In this tutorial, we will guide you through the steps to run the QTrait function, a genetically informed method for assessing the external validity of common factors in the genomic space.

Overview of the QTrait function

Comparison of R and S_Stand for low-to-moderate sample overlap

QTrait statistic: an omnibus inferential test of heterogeneity

The QTrait function uses the QTrait statistic introduced by Grotzinger et al. (2022) as an omnibus statistical test of heterogeneity in associations between an external correlate and indicators of a factor. We use the word heterogeneous here to refer to a circumstance in which the empirical pattern of associations with the indicators significantly differs from that implied by a model in which the external correlate is related to the indicators by way of its associations with the factor (and, when applicable, any direct associations that are added in a more relaxed model). The QTrait is based on χ² difference tests comparing two competing models: 1) the common pathway model, where the external correlate predicts only the common factor, and 2) the independent pathways model, where the external correlate predicts the individual indicator phenotypes that load on the common factor.

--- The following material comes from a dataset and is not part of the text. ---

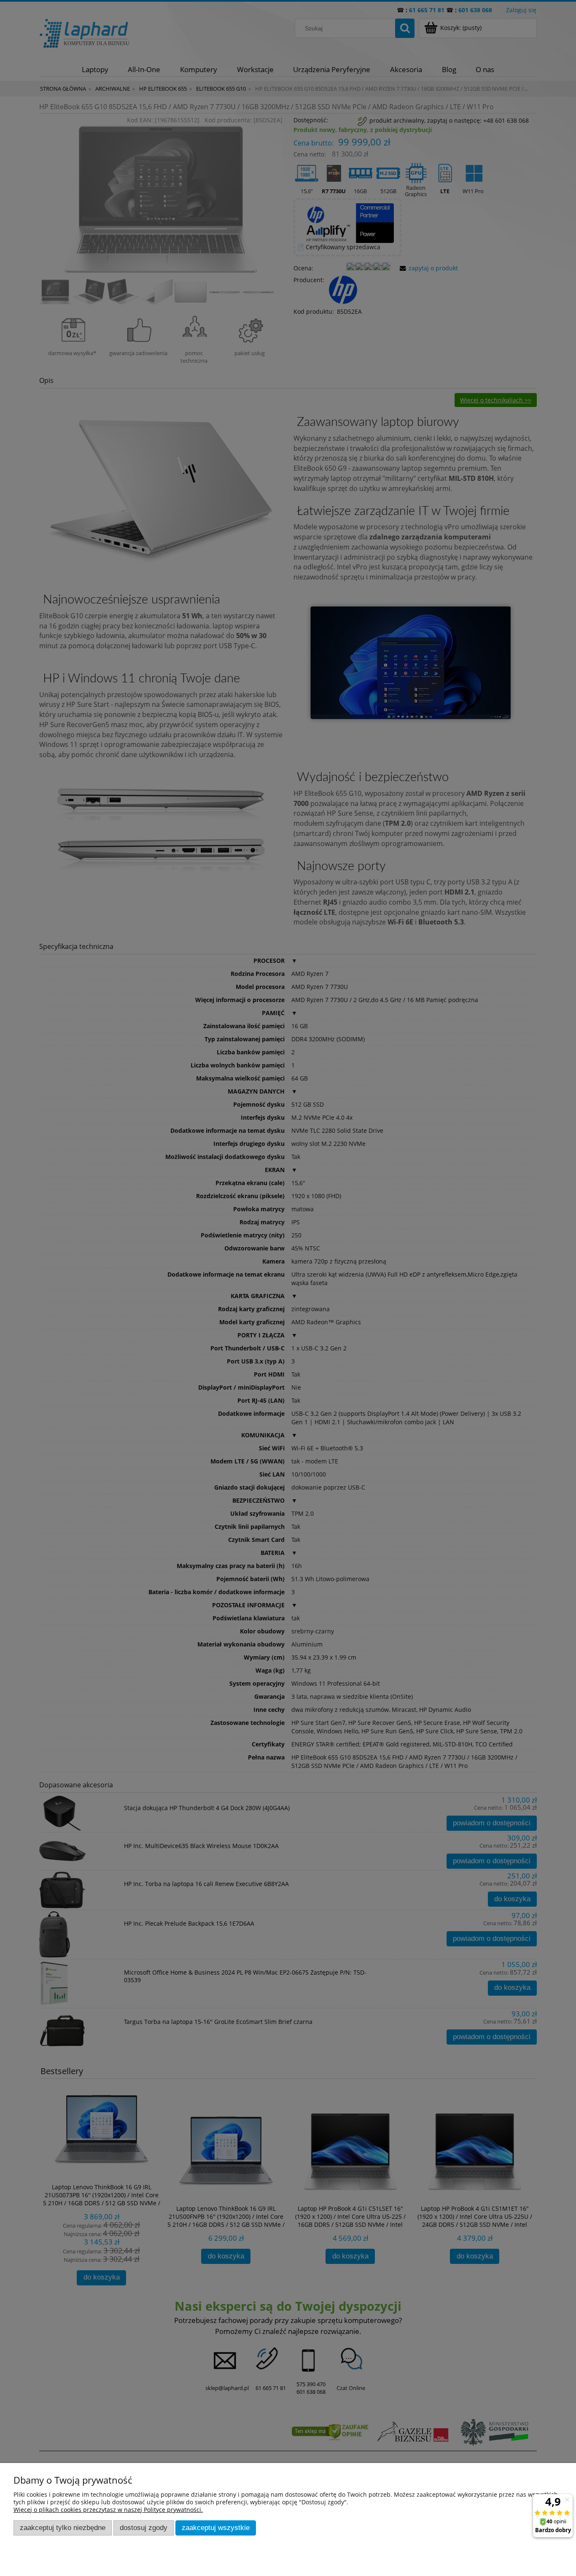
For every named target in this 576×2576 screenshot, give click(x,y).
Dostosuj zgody (143, 2528)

The χ² difference between these two models is the QTrait statistic, and its degrees of freedom are equal to the difference in degrees of freedom between the models being compared (i.e., for a one factor model, the total number of indicators minus 1).

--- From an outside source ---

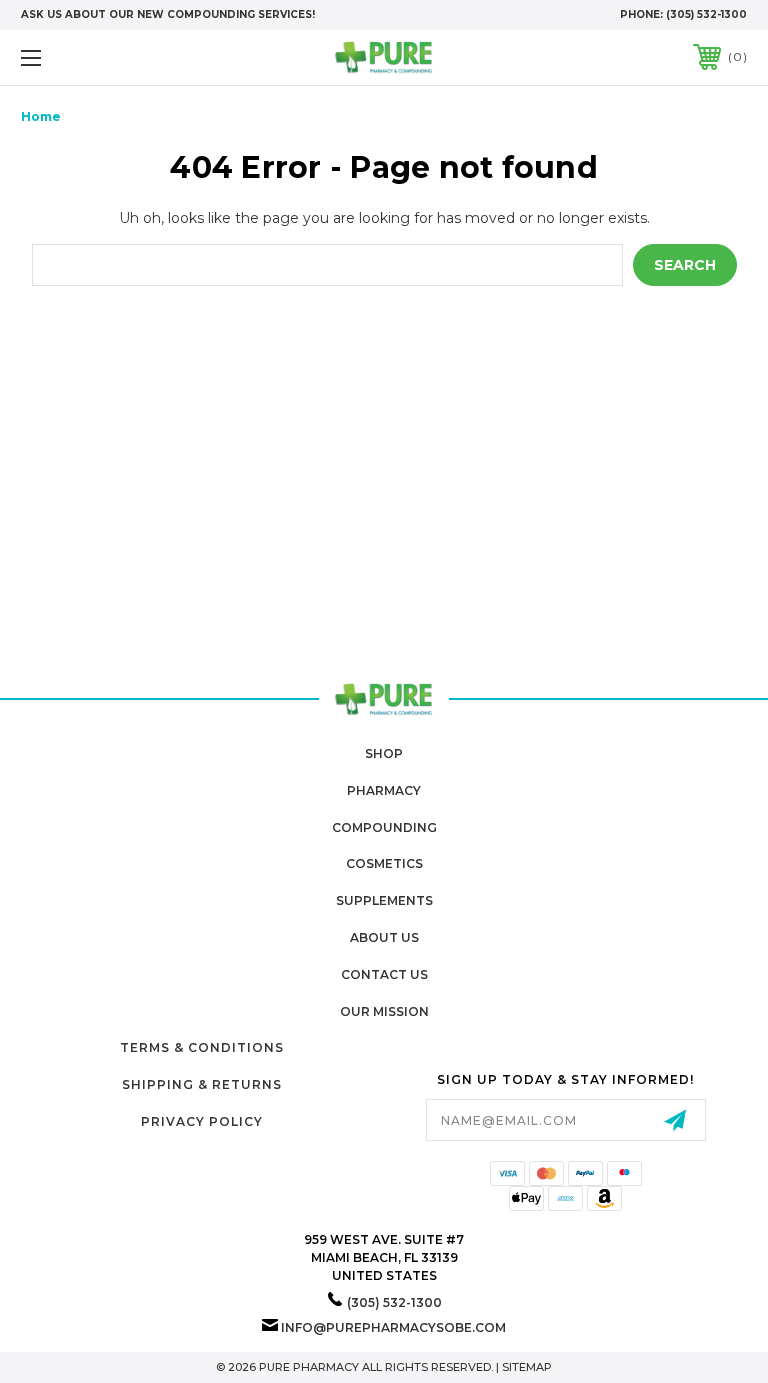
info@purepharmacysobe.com (393, 1327)
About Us (384, 937)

Local Standardized Root Mean Squared Residual as an effect size measure of heterogeneity

In addition to the QTrait heterogeneity test statistic, the QTrait function computes the local standardized root mean squared residual (lSRMR), an effect size index of heterogeneity which quantifies the magnitude of the discrepancies between the empirical Linkage Disequilibrium Score Regression-derived genetic correlations between the external correlate and the indicators of the factor from those implied by the common pathway model. We considered lSRMR values greater than .10 and equal to or exceeding 25% of the root mean square genetic correlation between the external trait and the individual indicators of the factor to reflect non-negligible differences between the observed and the model-implied genetic correlations, thus reflecting meaningful heterogeneity in the association between the factor and the external correlate. Nonetheless this threshold can be adjusted with the arguments lsrmrthld and lsrmr_abs (see below).

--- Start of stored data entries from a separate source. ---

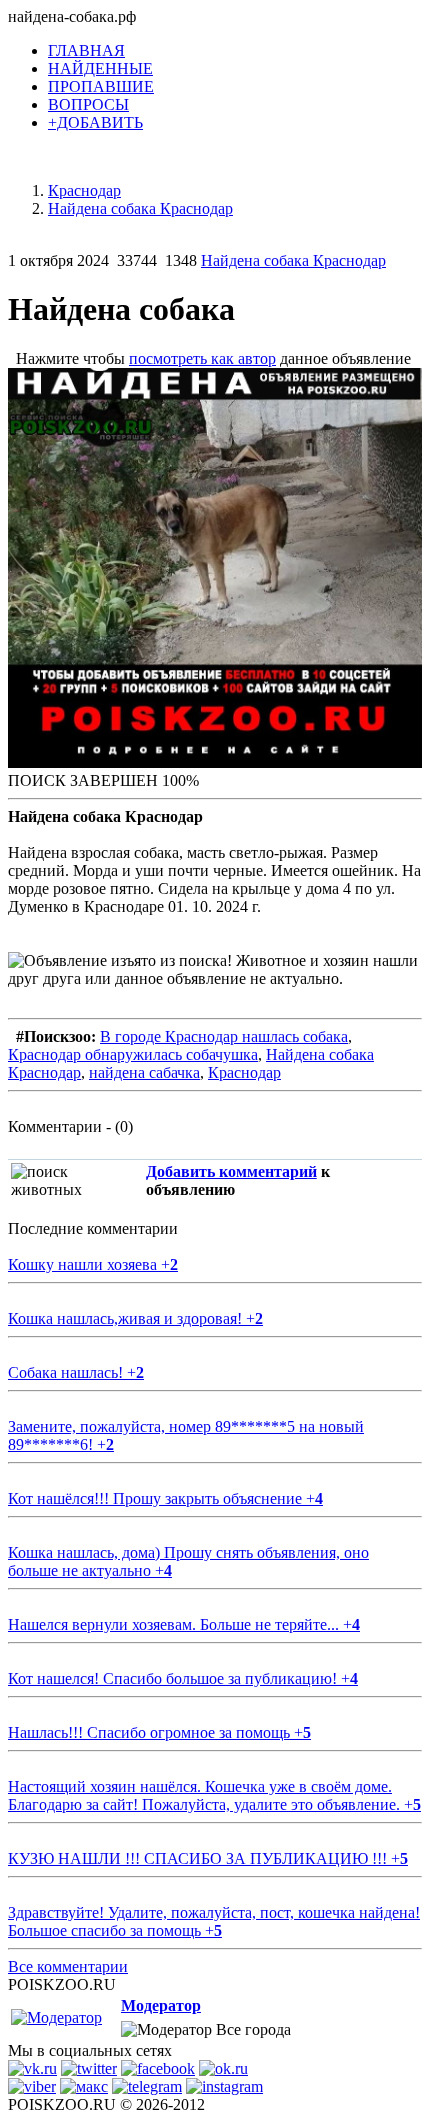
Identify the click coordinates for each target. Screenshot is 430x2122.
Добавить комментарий (231, 1171)
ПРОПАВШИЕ (101, 86)
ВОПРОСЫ (88, 104)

Three-criteria test of heterogeneity

We apply a three-criteria test to assess heterogeneity in the associations between the external correlate and the individual indicator phenotypes. Specifically, we require that:

  1. The genetic correlation between the external correlate and the common factor surpasses a Bonferroni-corrected p-value threshold. The Bonferroni correction is based on the number of external correlates for which the function independently computes the heterogeneity indices.
  2. The QTrait heterogeneity index is statistically significant at the Bonferroni-corrected p-value threshold.
  3. The lSRMR effect size heterogeneity index exceeds predefined thresholds, with the default criteria being:
    • lSRMR > 0.10
    • Greater than 25% of the root mean square genetic correlation between the external correlate and the indicator phenotypes that load on the factor.

Outlier detection and follow-up models

For external correlates exhibiting heterogeneous associations with the common factor, as identified by the three-criteria test, the QTrait function identifies specific outlier indicator traits whose genetic associations with the external correlate deviate from the common pathway model.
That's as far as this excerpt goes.